WASHINGTON: US President-elect Joe Biden on Tuesday criticized the current administration for the slower-than-expected pace of the nationwide COVID-19 vaccination.
"As I long feared and warned, the effort to distribute and administer the vaccine is not progressing as it should," said Biden, who received his own first dose a little over a week ago in a show of confidence in the vaccine. He added that at the current pace, "it's going to take years, not months, to vaccinate the American people."
The president-elect has pledged to distribute 100 million vaccine shots in his first 100 days in office. "This is going to be the greatest operational challenge we've ever faced as a nation," said Biden, who was speaking from Wilmington, Delaware.
"But we're going to get it done. But it's going to take a vast new effort that's not yet underway," he said.
The current pace of vaccine distribution and inoculation has been slower than what officials have hoped.
Data tracked by the U.S. Centers for Disease Control and Prevention showed that as of Tuesday evening, some 11.4 million vaccine doses have been distributed, and only 2.1 million Americans have received their first dose. That left officials only two days to reach the yearend target of vaccinating 20 million Americans.
For the two types of vaccines that have got emergency use authorization in the United States, the Pfizer-BioNTech vaccine requires two doses to be given three weeks apart, while the two doses of Moderna vaccine should come four weeks apart.

▸ **Work task A**:
According to the vaccination article, how many vaccine doses had been distributed as of Tuesday evening?
▸ **Work task B**:
Decide whether each statement agrees with the vaccination article: (i) Biden had received his first vaccine dose a little over a week earlier. (ii) The two Moderna doses should be given three weeks apart. (iii) Biden was speaking from Washington.

▸ **Supplied information**:
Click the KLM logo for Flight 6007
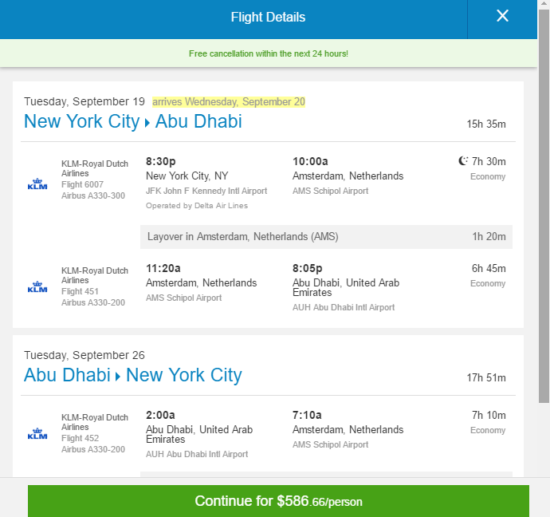This screenshot has height=517, width=550. click(38, 184)
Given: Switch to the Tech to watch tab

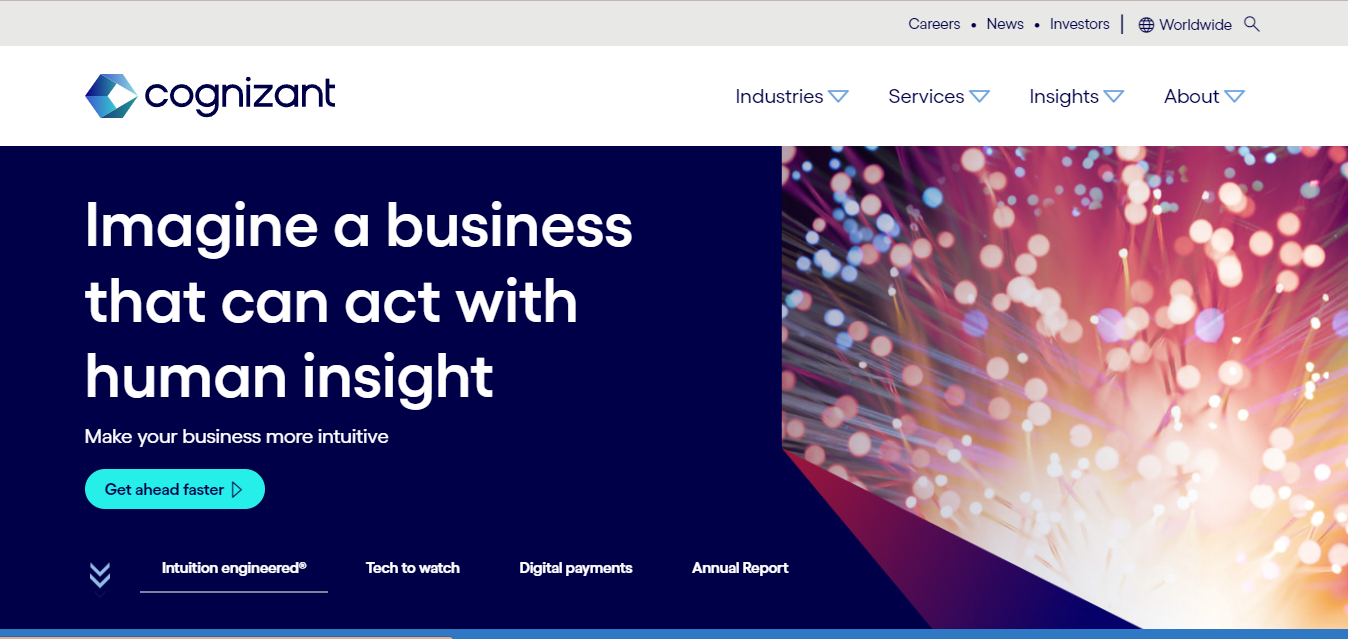Looking at the screenshot, I should point(412,568).
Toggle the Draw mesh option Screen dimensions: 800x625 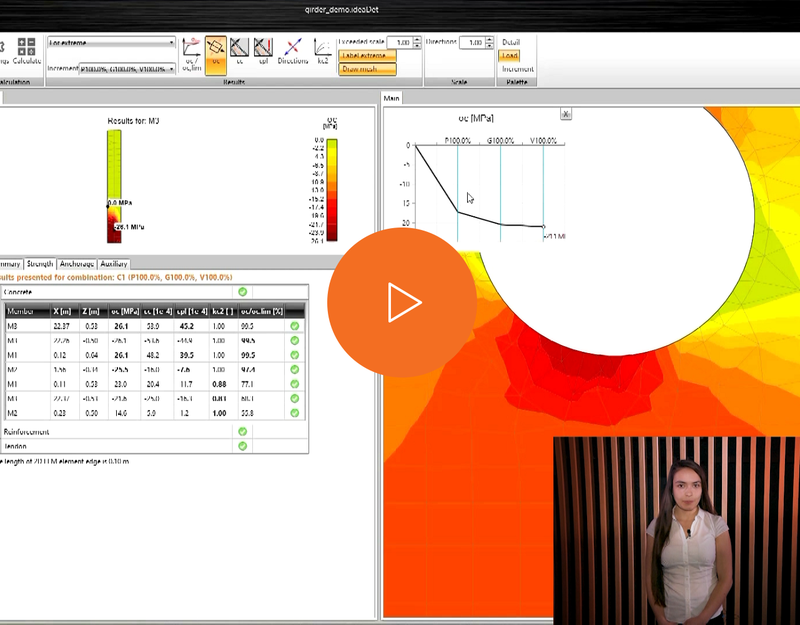tap(367, 69)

▸ **Problem solution A**:
Some 11.4 million vaccine doses.

▸ **Problem solution B**:
(i) Yes: "received his own first dose a little over a week ago"
(ii) No: "the two doses of Moderna vaccine should come four weeks apart"
(iii) No: "speaking from Wilmington, Delaware"